“Hereditary,” the feature debut from writer-director Ari Aster, is a haunted house tale that ponders what exactly it is that haunts a house—or a household. With nods to horror milestones including “Rosemary's Baby,” “Don't Look Now,” “The Exorcist,” and more recently, “The Witch,” Aster presents an original and genuinely terrifying story of a family in crisis, suggesting that guilt and secrets (often one and the same) can destroy as surely as any evil spirit.
The film opens with the display of a newspaper obituary announcing the death of the elderly matriarch of the Graham family in the home of her daughter Annie Graham. Then, in a long take, the camera ushers us into that house, floating through an open window and gliding across an artist's studio toward a dollhouse-sized Craftsman with an open side revealing painstakingly detailed furnishings and miniature residents. The camera continues pushing in until the screen is filled by an upstairs bedroom where a figure appears to sleep. With a knock—and utterly seamless editing—the bedroom door swings open, and Annie's husband Steve (Gabriel Byrne) enters the real bedroom to wake their teenage son Peter (Alex Wolff) for his grandmother's funeral.

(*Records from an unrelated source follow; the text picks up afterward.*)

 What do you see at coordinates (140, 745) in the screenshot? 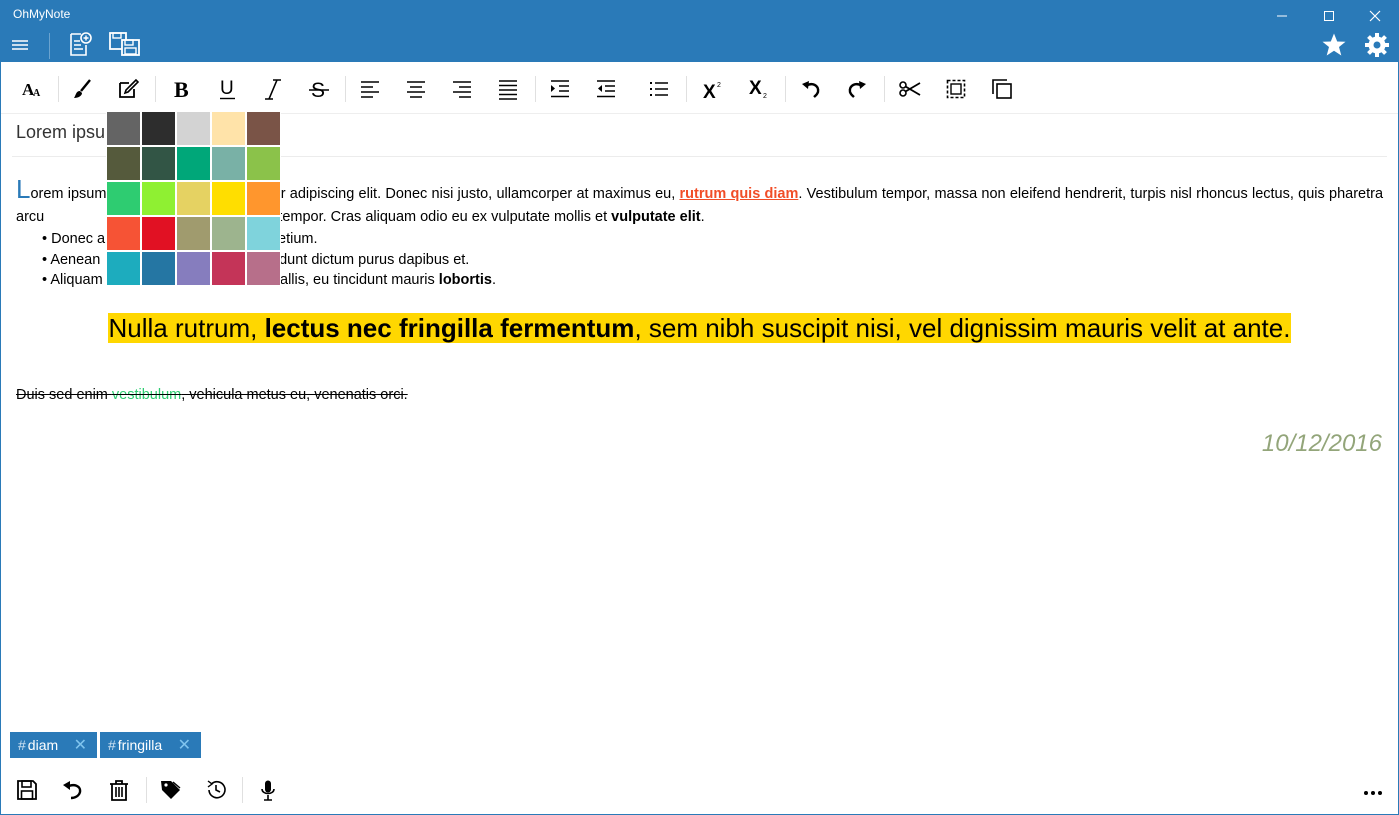
I see `tag-label: fringilla` at bounding box center [140, 745].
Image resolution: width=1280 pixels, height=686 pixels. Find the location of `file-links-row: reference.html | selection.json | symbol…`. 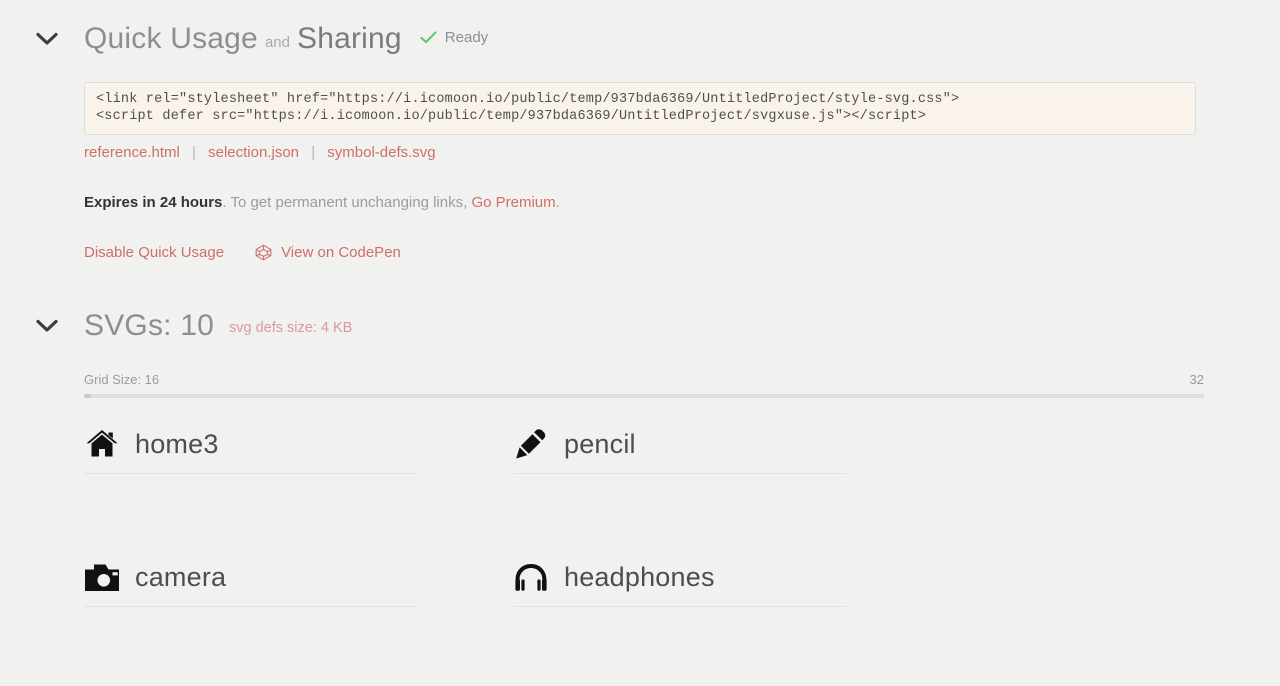

file-links-row: reference.html | selection.json | symbol… is located at coordinates (640, 152).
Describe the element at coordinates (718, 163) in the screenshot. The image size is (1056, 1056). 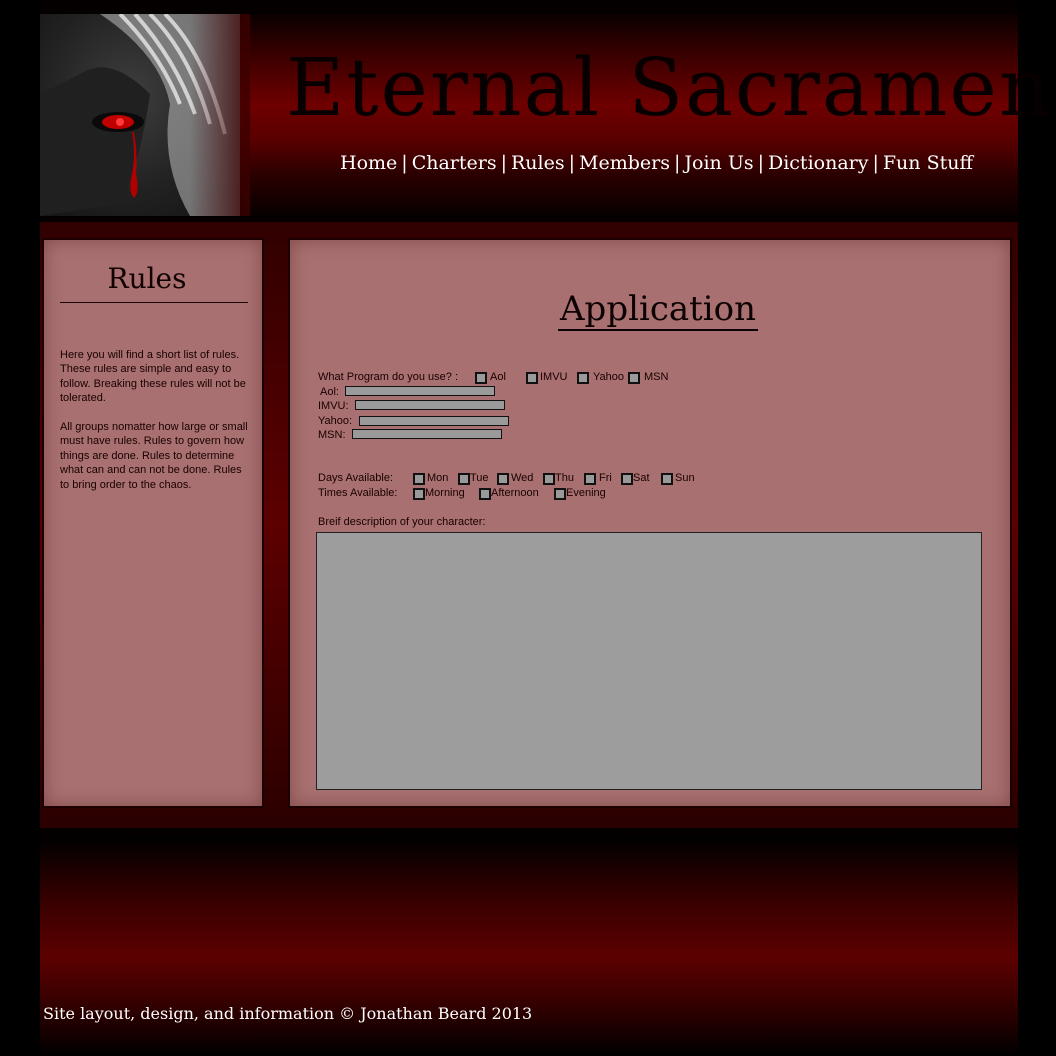
I see `nav-join-us: Join Us` at that location.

It's an impressive effect, bringing to mind the scene from The Shining in which the the camera zooms in on a scale model of the Overlook Hotel's hedge maze until the figures of Wendy and Danny come into view at its center. The facsimile house is one of many constructed in meticulous detail by prominent artist Annie (Toni Collette), within which she has recreated, in a series of miniature tableaux, moments of grief and trauma from her past. Her art seems to serve as a way for her to unpack and control her experience, yet the opening juxtaposition of doll- and real house seem to place the Grahams, themselves, in the position of dolls, at the mercy and whims of an unknown artist.
Early on, despite the appearance of normalcy--the well-maintained Craftsman and middle-class lifestyle--something feels off about the Graham family. Returning from the funeral, rather than commiserate, members abruptly disperse--Annie to the sanctuary of her studio, Peter to his bedroom to smoke a bowl, and daughter Charlie (Millie Shapiro) to her room and the solace of her own art, a collection of dark scribblings and vaguely humanoid found-object sculptures.
It soon becomes apparent that the Graham's is a house of secrets. Among her mother's belongings, Annie is surprised to discover spiritualism texts and a final cryptic handwritten message from her mother. At school, awkward, blank-faced Charlie snips the head off a dead bird with scissors and quietly slips it into her pocket. Peter's more mundane secrets involve sneaking out to party with his friends. By contrast, relatively normal husband Steve seems distanced from the family simply by his obliviousness to what is going on around him.
As the signs of an occult influence accumulate (mediums and seances, shadows and spirits, sleepwalking and prophetic dreams), the resulting eruption of suppressed anger, resentment, and guilt within this household remains utterly human, yet poses as much a threat to the family as any supernatural force.
It is this balance between the recognizably human and the supernatural that raises Hereditary far above average horror movie fare. One almost feels that the supernatural element could be removed from the film, and a very strong dysfunctional family drama would remain. In large part, this is a testament to the power of Toni Collette's performance, which builds slowly and incrementally from grief to panic and to utter hysteria. Wolff and Shapiro, too, deliver performances that turn on emotions not articulated, but visible in a hurt glance or a slumped shoulder.
Like Annie with her rooms, director Aster asserts an assured, deliberate control over the proceedings, studiously avoiding the sort of jump-scares that litter most current horror, attending instead to a careful and constant ratcheting up of dread. And the cinematography by Pawel Pogorzelski, like the plot, strikes a creepy balance between the realistic and the phantasmagorical through the skillful use of icy tones, shadows, and long, slow camera movements.
The result is powerful and upsetting. But be warned: Hereditary is not the sort of roller-coaster horror film that gives you a scream and a laugh, then lets you shrug it off. Aster's vision is brutal and likely to haunt you for days.